* [Data section]

────────────────

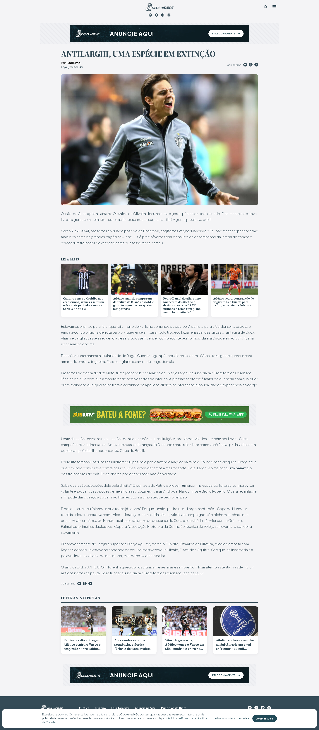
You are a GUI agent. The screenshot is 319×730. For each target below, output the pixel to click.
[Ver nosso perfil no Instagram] (162, 15)
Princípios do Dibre (173, 708)
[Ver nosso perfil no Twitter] (150, 15)
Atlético (83, 708)
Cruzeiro (100, 708)
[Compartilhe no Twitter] (245, 65)
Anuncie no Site (145, 708)
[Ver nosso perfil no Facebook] (156, 15)
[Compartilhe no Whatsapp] (251, 65)
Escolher (244, 718)
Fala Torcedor (120, 708)
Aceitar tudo (264, 718)
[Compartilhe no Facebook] (256, 65)
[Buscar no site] (265, 7)
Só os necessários (225, 718)
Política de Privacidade (182, 718)
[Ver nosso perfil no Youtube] (169, 15)
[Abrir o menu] (274, 7)
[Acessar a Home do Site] (159, 7)
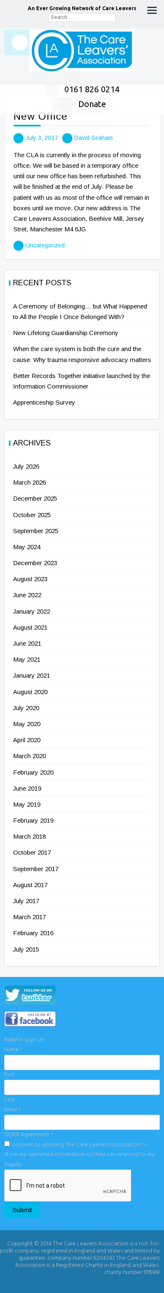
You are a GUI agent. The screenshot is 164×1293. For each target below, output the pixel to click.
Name (13, 1049)
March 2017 (29, 916)
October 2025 (32, 514)
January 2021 (31, 675)
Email (12, 1110)
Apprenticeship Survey (44, 402)
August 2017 (30, 884)
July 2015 (26, 949)
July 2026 (26, 466)
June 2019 (27, 788)
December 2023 (35, 562)
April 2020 (26, 739)
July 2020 (26, 707)
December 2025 (35, 498)
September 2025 (35, 530)
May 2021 (26, 659)
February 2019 (33, 820)
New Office (40, 116)
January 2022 (31, 611)
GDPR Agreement (28, 1135)
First (9, 1075)
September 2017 (35, 868)
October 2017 (32, 852)
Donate (92, 104)
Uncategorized (45, 245)
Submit (22, 1209)
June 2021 (27, 643)
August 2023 (30, 578)
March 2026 (29, 482)
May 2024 (26, 546)
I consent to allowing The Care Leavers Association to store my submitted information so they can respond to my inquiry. (79, 1155)
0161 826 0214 (91, 89)
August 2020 (30, 691)
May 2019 (26, 804)
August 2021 (30, 627)
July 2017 (26, 900)
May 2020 (26, 723)
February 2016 (33, 932)
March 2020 (29, 755)
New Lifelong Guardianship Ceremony (66, 332)
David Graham (93, 137)
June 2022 (27, 594)
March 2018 (29, 836)
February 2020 (33, 772)
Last (9, 1100)
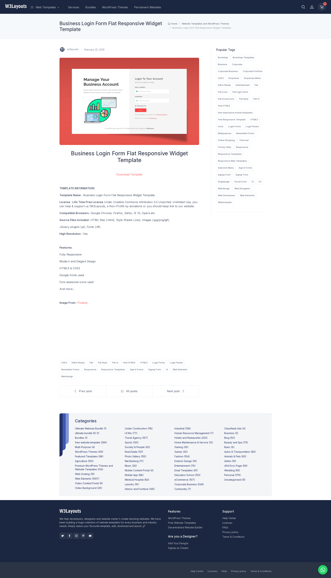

────────────────

* [Directions for this task]
Copy out every line above word for word, leaving out the pictures.

* [Result of the exercise]
You are a GUI agent. The screenshot is 319×730. For each target below, output the pixel to click.
[Ver nosso perfil no Instagram] (162, 15)
Princípios do Dibre (173, 708)
[Ver nosso perfil no Twitter] (150, 15)
Atlético (83, 708)
Cruzeiro (100, 708)
[Compartilhe no Twitter] (245, 65)
Anuncie no Site (145, 708)
[Ver nosso perfil no Facebook] (156, 15)
[Compartilhe no Whatsapp] (251, 65)
Escolher (244, 718)
Fala Torcedor (120, 708)
Aceitar tudo (264, 718)
[Compartilhe no Facebook] (256, 65)
[Buscar no site] (265, 7)
Só os necessários (225, 718)
Política de Privacidade (182, 718)
[Ver nosso perfil no Youtube] (169, 15)
[Abrir o menu] (274, 7)
[Acessar a Home do Site] (159, 7)
You are a GUI agent. The screenshot is 164×1293. For each target below, output the pixel to click.
Name (13, 1049)
March 2017 (29, 916)
October 2025 (32, 514)
January 2021 (31, 675)
Email (12, 1110)
Apprenticeship Survey (44, 402)
August 2017 (30, 884)
July 2015 (26, 949)
July 2026 (26, 466)
June 2019 (27, 788)
December 2023 (35, 562)
April 2020 (26, 739)
July 2020 (26, 707)
December 2025 (35, 498)
September 2025 (35, 530)
May 2021 (26, 659)
February 2019 (33, 820)
New Office (40, 116)
January 2022 (31, 611)
GDPR Agreement (28, 1135)
First (9, 1075)
September 2017 (35, 868)
October 2017 (32, 852)
Donate (92, 104)
Uncategorized (45, 245)
Submit (22, 1209)
June 2021 (27, 643)
August 2023 (30, 578)
March 2026 (29, 482)
May 2024 (26, 546)
I consent to allowing The Care Leavers Association to store my submitted information so they can respond to my inquiry. (79, 1155)
0161 826 0214 (91, 89)
August 2020 (30, 691)
May 2019 (26, 804)
August 2021 (30, 627)
July 2017 (26, 900)
May 2020 (26, 723)
February 2016 (33, 932)
March 2020 (29, 755)
New Lifelong Guardianship Ceremony (66, 332)
David Graham (93, 137)
June 2022 (27, 594)
March 2018 (29, 836)
February 2020 (33, 772)
Last (9, 1100)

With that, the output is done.